Walkers Unite, Maryland
As a resident of the state of Maryland, I hereby sign this petition to respectfully request a referendum to overturn the existing archaic contributory negligence law that currently exists in Maryland, one of only three other states in the Nation including Alabama, North Carolina and Virginia, plus the District of Columbia, that continues to use contributory negligence instead of comparative negligence.
This archaic rule of Old English Law from the 1800's, the contributory negligence law we currently have in the state of Maryland is quite harsh to pedestrians, including runners, leaving victims of accidents, young and old, who so much as wear black at night, walk or run on the shoulder of a road even when it has no sidewalk or continue to cross in a crosswalk after the light has started flashing without recourse even if hit by a texting, drunk driver. The victim's medical bills will not even be covered by the driver of the vehicle even if the driver is in the widest majority of fault, never mind receiving a punitive settlement.
Under the current rule, a pedestrian'sfailure to exercise due care which contributes even "one iota" to the accident makes for an absolute bar to any monetary recovery. Zero dollars.

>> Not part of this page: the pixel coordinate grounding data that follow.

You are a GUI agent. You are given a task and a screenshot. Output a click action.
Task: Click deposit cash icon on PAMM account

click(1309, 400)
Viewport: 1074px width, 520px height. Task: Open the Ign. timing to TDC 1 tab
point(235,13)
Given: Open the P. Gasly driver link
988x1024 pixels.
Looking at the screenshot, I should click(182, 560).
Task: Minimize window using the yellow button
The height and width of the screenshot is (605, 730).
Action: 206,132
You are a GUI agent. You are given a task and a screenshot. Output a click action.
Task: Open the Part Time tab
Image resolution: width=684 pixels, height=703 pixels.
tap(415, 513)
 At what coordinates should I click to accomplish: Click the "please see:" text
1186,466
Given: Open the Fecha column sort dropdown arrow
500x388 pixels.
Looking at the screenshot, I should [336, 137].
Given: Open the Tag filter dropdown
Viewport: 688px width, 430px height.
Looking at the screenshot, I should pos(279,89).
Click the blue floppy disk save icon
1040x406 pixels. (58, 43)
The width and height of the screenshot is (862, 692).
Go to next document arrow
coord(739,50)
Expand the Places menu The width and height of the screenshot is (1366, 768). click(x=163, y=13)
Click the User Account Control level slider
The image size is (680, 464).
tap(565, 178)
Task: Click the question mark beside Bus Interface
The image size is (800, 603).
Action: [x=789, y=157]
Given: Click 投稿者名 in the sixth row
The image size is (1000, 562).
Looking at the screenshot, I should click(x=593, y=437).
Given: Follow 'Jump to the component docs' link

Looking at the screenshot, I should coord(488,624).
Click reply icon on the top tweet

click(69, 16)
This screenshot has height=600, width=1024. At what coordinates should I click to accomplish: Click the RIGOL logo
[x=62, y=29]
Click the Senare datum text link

With the other 47 states' more equitable rule of comparative negligence, which is what we are requesting, when both the accident victim and the driver of a vehicle contributed to a loss by failing to exercise the required degree of care, the fault is apportioned to the accident victim and the driver, so that the damages awarded to the accident victim are decreased in direct proportion to his or her own negligence. This is fair. For example, if the jury found that the pedestrian's damages amounted to $50,000 but felt that the pedestrian was 20% at fault for the accident, the jury award would be effectively $40,000 to the pedestrian.
I hereby sign this petition to request a referendum to overturn this archaic law, joining the 47 other states and change the state of Maryland to a comparative law state.